Before COVID-19, CVS was on track to build 1,000 of those health hubs around the country. And now, post-COVID-19, CVS is planning to install about 5000 by year 2025. So now all of a sudden, the customer gets a better care experience. And employers or insurance providers will save money and keep people healthier too.

It  really goes from physical to virtual, and back again. It is seamlessly omni-channel, all working because there is a vertically integrated set of assets.

Aetna Advice: One More Way Aetna and CVS Will Stay a Step Ahead of End-Users’ Care Needs

Aetna Advice is a series of algorithms that uses data analytics to determine the next best action for customers’ health. In this way, CVS hopes to become a leading center for early interventions for diabetes and other conditions.

And the whole system will be automated. If users have Apple Watches, for example, they will receive reminders and alerts there. Of course, text messaging and email will be part of the communications.

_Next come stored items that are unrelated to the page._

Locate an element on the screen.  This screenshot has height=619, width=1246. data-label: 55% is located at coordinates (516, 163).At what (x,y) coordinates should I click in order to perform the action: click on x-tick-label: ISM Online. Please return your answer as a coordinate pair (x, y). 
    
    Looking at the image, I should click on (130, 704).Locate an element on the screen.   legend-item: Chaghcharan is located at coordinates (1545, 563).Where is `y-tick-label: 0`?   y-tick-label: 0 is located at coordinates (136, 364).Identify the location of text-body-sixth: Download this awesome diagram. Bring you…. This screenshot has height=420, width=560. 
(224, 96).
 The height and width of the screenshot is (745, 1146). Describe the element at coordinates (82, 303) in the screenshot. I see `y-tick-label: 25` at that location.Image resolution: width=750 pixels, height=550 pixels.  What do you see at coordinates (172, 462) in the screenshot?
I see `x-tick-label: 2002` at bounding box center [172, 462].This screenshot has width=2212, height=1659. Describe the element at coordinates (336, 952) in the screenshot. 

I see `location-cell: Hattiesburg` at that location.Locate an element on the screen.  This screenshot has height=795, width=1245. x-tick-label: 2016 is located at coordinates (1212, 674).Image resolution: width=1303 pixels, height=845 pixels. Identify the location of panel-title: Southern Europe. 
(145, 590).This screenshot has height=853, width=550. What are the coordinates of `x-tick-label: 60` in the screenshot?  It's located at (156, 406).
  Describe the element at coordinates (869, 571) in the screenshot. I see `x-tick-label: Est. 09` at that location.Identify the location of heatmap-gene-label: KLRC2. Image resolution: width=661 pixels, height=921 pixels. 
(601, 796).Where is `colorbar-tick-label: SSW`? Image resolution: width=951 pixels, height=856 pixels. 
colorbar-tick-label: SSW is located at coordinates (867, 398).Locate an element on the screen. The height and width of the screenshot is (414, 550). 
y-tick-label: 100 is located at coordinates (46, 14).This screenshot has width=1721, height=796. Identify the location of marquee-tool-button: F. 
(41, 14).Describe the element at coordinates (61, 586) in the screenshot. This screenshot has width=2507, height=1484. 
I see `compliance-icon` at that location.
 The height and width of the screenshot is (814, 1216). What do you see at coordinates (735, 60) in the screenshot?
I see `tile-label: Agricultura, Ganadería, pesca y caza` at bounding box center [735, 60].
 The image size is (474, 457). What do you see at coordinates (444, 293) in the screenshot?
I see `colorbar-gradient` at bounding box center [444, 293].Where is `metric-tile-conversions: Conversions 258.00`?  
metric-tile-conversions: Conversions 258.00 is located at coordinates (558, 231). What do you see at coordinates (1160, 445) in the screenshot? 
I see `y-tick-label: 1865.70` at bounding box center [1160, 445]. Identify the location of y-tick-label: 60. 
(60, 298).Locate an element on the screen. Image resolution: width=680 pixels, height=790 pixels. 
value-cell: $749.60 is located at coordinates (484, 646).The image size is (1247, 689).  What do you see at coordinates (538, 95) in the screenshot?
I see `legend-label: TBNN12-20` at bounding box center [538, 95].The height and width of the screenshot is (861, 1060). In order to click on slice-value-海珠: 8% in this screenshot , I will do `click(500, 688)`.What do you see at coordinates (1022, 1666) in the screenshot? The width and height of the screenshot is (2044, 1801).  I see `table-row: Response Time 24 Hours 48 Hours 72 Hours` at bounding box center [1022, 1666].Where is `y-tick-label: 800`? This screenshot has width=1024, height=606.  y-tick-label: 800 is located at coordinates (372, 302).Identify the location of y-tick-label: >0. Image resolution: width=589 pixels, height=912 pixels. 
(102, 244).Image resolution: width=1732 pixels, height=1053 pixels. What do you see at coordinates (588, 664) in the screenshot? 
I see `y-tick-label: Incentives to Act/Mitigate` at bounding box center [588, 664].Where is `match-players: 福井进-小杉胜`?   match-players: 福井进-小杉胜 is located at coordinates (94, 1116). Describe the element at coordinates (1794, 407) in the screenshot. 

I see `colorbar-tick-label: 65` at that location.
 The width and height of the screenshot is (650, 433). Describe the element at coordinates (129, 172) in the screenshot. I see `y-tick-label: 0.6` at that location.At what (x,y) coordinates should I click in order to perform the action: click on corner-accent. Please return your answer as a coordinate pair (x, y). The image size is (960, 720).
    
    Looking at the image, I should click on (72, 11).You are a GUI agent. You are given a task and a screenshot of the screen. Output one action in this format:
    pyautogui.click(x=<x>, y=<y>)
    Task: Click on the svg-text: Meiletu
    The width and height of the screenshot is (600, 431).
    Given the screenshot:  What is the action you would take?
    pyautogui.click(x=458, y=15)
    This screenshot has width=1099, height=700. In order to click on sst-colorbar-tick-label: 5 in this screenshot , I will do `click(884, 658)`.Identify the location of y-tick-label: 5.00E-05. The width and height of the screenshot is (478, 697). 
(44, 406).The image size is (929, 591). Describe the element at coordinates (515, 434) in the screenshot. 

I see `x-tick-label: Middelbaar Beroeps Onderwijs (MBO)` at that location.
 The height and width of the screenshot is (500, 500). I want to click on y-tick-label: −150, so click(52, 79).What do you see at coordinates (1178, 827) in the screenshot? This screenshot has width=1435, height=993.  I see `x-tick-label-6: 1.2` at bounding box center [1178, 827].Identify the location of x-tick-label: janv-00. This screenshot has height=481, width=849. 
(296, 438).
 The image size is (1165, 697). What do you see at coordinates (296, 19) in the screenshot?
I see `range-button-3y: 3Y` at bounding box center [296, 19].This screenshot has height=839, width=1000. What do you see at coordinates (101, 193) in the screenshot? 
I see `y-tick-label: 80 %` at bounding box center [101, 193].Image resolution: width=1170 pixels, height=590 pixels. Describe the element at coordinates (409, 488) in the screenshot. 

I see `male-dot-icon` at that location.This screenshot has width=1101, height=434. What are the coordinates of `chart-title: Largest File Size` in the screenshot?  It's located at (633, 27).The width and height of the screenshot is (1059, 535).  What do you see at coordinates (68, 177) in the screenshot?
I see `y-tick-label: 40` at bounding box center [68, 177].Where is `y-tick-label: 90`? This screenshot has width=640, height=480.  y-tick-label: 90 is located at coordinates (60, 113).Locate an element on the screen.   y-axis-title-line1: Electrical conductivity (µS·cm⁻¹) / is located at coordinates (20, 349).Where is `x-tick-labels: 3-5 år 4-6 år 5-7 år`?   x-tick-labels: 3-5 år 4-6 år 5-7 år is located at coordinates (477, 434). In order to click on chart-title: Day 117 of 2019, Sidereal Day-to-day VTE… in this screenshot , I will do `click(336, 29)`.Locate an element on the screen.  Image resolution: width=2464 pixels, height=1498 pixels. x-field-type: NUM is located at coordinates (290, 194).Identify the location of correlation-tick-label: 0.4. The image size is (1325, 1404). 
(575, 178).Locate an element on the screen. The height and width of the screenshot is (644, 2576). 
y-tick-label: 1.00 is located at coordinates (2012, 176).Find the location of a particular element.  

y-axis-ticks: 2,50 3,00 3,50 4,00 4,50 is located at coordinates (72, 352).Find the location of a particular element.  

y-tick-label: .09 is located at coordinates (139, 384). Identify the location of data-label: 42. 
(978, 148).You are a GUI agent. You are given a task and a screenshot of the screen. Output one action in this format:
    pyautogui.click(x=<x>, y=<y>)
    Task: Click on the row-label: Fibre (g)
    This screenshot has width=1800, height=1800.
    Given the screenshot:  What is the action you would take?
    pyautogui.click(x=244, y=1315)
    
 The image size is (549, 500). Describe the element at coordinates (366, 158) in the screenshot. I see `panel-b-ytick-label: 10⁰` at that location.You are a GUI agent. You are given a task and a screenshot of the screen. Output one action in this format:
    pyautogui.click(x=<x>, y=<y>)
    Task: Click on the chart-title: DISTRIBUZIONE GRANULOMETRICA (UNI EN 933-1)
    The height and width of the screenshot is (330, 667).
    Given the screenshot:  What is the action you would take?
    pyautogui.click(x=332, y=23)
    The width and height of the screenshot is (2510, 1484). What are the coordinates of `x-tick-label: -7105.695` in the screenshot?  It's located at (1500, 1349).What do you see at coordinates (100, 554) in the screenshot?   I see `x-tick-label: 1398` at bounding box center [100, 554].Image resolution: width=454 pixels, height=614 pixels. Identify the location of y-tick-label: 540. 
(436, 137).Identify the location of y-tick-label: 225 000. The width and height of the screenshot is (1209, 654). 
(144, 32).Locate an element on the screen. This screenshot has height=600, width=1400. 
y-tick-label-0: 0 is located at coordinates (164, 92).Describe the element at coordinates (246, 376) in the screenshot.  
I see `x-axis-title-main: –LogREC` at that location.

When CVS customers are in the stores and picking up prescriptions, the plan is for them to receive messages that might say, “You haven’t had a flu shot for two years. Why not go get one right now?” Timely and on point, they nudge you to do the preventative at a time when it is most convenient.

Another real life example is when your physician prescribes an MRI, that information will enter the CVS system and consumers will get a text message that says, “Would you like to get an MRI at a center that’s nearby? It’s covered, and it will cost you $500, vs. $3,000 at your local hospital. Click here and schedule it right now?”

On CVS’s Current Involvement in Covid-19 Testing

CVS is currently cooperating with a number of businesses to perform COVID-19 tests on their employees. One such partner is a major airline, which is having pilots tested at some of their major hubs. There is also a contract with a major television studio, which is testing production people, actors, and even catering workers.

According to Justin, one of the major stock exchanges is another client. It is giving Covid-19 screening tests to traders on the floor, to maintenance people in their facilities – to everyone on site. Another partner is a medical device company that sends reps into operating rooms.

What’s the common thread across those segments? It is how densely people work together. It’s a vertical integration, not a typical segmentation.

It all is evolving into a white-glove service that combines the resources of CVS and Aetna.

About Justin Steinman

As CMO of Definitive Healthcare (www.go.definitivehc.com), Justin is responsible for the strategy, development, and execution of all aspects of marketing for the company, including product marketing, demand generation, corporate marketing, public relations, and corporate communications.

Prior to joining Definitive Healthcare, Justin served as the vice president of commercial product management at Aetna, a CVS Health company. Previously, he served as Chief Marketing Officer at GE Healthcare Digital, and in a variety of sales & marketing roles at Novell.

Justin holds undergraduate degrees in English and History from Dartmouth College, and an MBA from the MIT Sloan School of Management.